See the article (with my orange interjections) below.
It's like writing in the margins - the margins of books. Take that!
**
NEW YORK (Reuters) - Rapper Kanye West does not read books or respect them but nevertheless he has written one that he would like you to buy and read.
The Grammy Award winner, known for his No. 1 albums and outspoken statements on everything from racism in America to the banality of Twitter, is the co-author of "Thank You And You're Welcome."
okay. I do like this title.
His book is 52 pages -- some blank, others with just a few words -- and offers his optimistic philosophy on life. One two-page section reads, "Life is 5% what happens and 95% how you react!" Another page reads "I hate the word hate!"
ever notice how words that lack any real impact tend to be followed by very strong punctuation?

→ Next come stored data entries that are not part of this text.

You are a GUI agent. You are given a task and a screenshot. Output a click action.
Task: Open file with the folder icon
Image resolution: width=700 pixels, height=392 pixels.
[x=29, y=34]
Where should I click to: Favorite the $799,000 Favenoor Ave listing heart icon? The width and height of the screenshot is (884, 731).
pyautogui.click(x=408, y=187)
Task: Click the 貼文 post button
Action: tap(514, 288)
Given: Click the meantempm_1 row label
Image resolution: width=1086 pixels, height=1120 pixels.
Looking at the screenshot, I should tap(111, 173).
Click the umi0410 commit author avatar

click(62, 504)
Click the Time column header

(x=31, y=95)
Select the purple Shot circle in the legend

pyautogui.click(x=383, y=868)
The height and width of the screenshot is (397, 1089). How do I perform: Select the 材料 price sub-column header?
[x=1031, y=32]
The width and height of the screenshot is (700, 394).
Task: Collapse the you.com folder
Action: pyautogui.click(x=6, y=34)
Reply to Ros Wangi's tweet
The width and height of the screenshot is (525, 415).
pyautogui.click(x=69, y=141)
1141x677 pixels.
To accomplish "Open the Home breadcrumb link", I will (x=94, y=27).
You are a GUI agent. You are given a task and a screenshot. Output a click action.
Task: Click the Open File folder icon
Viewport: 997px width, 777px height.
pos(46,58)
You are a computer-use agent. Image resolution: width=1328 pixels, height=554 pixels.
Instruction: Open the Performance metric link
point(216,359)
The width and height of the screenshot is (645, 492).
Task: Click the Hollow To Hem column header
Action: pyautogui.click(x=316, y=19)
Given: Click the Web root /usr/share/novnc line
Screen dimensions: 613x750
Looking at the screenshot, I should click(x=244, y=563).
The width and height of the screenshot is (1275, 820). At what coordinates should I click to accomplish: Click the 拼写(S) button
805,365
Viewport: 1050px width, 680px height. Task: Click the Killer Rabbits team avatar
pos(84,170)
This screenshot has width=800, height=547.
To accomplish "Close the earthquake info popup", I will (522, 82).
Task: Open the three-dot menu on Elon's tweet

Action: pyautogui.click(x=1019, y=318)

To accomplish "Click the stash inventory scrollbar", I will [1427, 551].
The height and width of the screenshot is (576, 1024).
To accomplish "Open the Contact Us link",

"This is a collection of thoughts and theories," West, 31, said in an interview about his spiral-bound volume, which was written with J. Sakiya Sandifer.
because heaven forbid you ever throw away something you’ve written down? I guess you’ve forgotten the better stuff.
West said he put his thoughts in a book because "I get paraphrased and misquoted all the time." He calls his wisdom "Kanye-isms."
"My favorite one is 'Get used to being used,'" he said.
"I feel like to misuse, overuse or abuse someone is negative. To use is necessary and if you can't be used, then you are useless."
wow, to be a hater of books, he sure is a fan of semantics! this is kind of clever – in a suessical sort of way or like a freestyle. however, the thing with freestyle fodder is that much of it is really clever in the moment, but if you have time to think about it, you come to a conclusion like, “WTF are you saying?”
So does he fancy himself a modern-day Confucius?
"I'm trying to end the confusion," he said, laughing and adding, "I'm gonna put that on the next album."
again, with the wordplay; look for that Confucius / end confusion line in the next single.
West's derision of books comes despite the fact that his late mother, Donda West, was a university English professor before she retired to manage his music career. She died in 2007 of complications following cosmetic surgery.
"Sometimes people write novels and they just be so wordy and so self-absorbed," West said. "I am not a fan of books. I would never want a book's autograph.
All artists are self absorbed to a degree. How else can we think that our perspective and opinion are so important that the whole world ought to know about it? And don’t you worry about getting a book’s autograph; I doubt you’ll ever find a book to give you one. (That’s personification – something people tend to use in books and other such contraptions with words in them.)
"I am a proud non-reader of books. I like to get information from doing stuff like actually talking to people and living real life," he said.
I get this. there’s no substitute for experience, but books are not simply purveyors of someone else’s life. they are also playgrounds of inspiration and doorways to worlds unknown. not to mention we don’t all have the means to get up and go whenever we’re curious about something. “I wonder what Paris is like in the fall? I think I’ll go in September!” and limiting this statement to real life leaves no room for fiction. even you can’t disregard the importance of imagination.
West, a college dropout, said being a non-reader was helpful when he wrote his book because it gave him "a childlike purity."
should I read “childlike purity” as “infantile intellect”? hmm…
West dedicates the book to his late mother.
"My mom taught me to believe in my flyness and conquer my shyness," he said, defining "flyness" as confidence. "She raised me to be the voice to allow people to think for themselves, to find their own way."
know what makes your closing statement appealing? rhyme and assonance – literary devices. you are a walking contradiction, sir. now if you will excuse me, I have to find my own way to the library.